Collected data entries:
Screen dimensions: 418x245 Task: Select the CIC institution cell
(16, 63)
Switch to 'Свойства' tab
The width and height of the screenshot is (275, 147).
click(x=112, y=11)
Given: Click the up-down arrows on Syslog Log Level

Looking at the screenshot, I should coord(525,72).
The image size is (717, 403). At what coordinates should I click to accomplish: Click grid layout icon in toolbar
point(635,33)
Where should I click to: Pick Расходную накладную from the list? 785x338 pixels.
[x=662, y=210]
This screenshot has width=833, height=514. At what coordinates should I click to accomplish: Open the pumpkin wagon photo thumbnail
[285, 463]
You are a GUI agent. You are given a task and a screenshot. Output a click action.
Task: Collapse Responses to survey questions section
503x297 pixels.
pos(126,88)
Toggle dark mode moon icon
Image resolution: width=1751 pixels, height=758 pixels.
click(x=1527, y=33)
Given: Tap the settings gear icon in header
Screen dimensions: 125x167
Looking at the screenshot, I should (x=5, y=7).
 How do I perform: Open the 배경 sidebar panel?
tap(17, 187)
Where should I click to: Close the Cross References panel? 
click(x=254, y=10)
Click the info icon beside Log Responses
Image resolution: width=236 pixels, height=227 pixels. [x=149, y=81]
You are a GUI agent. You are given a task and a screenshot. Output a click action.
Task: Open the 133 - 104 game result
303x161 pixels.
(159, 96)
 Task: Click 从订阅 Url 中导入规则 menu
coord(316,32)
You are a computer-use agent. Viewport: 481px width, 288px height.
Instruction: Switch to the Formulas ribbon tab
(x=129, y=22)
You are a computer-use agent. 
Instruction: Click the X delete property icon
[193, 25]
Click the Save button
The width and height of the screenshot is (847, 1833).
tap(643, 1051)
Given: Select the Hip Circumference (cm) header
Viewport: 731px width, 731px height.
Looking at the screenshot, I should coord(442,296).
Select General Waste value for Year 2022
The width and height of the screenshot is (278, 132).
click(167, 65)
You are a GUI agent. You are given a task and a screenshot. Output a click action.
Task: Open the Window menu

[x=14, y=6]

TASK BRIEF -
Every entry must be given again exactly as it reads.

FINISHED TASK -
Screen dimensions: 418x245 Task: Select the CIC institution cell
(16, 63)
Switch to 'Свойства' tab
The width and height of the screenshot is (275, 147).
click(x=112, y=11)
Given: Click the up-down arrows on Syslog Log Level

Looking at the screenshot, I should coord(525,72).
The image size is (717, 403). At what coordinates should I click to accomplish: Click grid layout icon in toolbar
point(635,33)
Where should I click to: Pick Расходную накладную from the list? 785x338 pixels.
[x=662, y=210]
This screenshot has width=833, height=514. At what coordinates should I click to accomplish: Open the pumpkin wagon photo thumbnail
[285, 463]
You are a GUI agent. You are given a task and a screenshot. Output a click action.
Task: Collapse Responses to survey questions section
503x297 pixels.
pos(126,88)
Toggle dark mode moon icon
Image resolution: width=1751 pixels, height=758 pixels.
click(x=1527, y=33)
Given: Tap the settings gear icon in header
Screen dimensions: 125x167
Looking at the screenshot, I should (x=5, y=7).
 How do I perform: Open the 배경 sidebar panel?
tap(17, 187)
Where should I click to: Close the Cross References panel? 
click(x=254, y=10)
Click the info icon beside Log Responses
Image resolution: width=236 pixels, height=227 pixels. [x=149, y=81]
You are a GUI agent. You are given a task and a screenshot. Output a click action.
Task: Open the 133 - 104 game result
303x161 pixels.
(159, 96)
 Task: Click 从订阅 Url 中导入规则 menu
coord(316,32)
You are a computer-use agent. Viewport: 481px width, 288px height.
Instruction: Switch to the Formulas ribbon tab
(x=129, y=22)
You are a computer-use agent. 
Instruction: Click the X delete property icon
[193, 25]
Click the Save button
The width and height of the screenshot is (847, 1833).
tap(643, 1051)
Given: Select the Hip Circumference (cm) header
Viewport: 731px width, 731px height.
Looking at the screenshot, I should coord(442,296).
Select General Waste value for Year 2022
The width and height of the screenshot is (278, 132).
click(167, 65)
You are a GUI agent. You are given a task and a screenshot. Output a click action.
Task: Open the Window menu

[x=14, y=6]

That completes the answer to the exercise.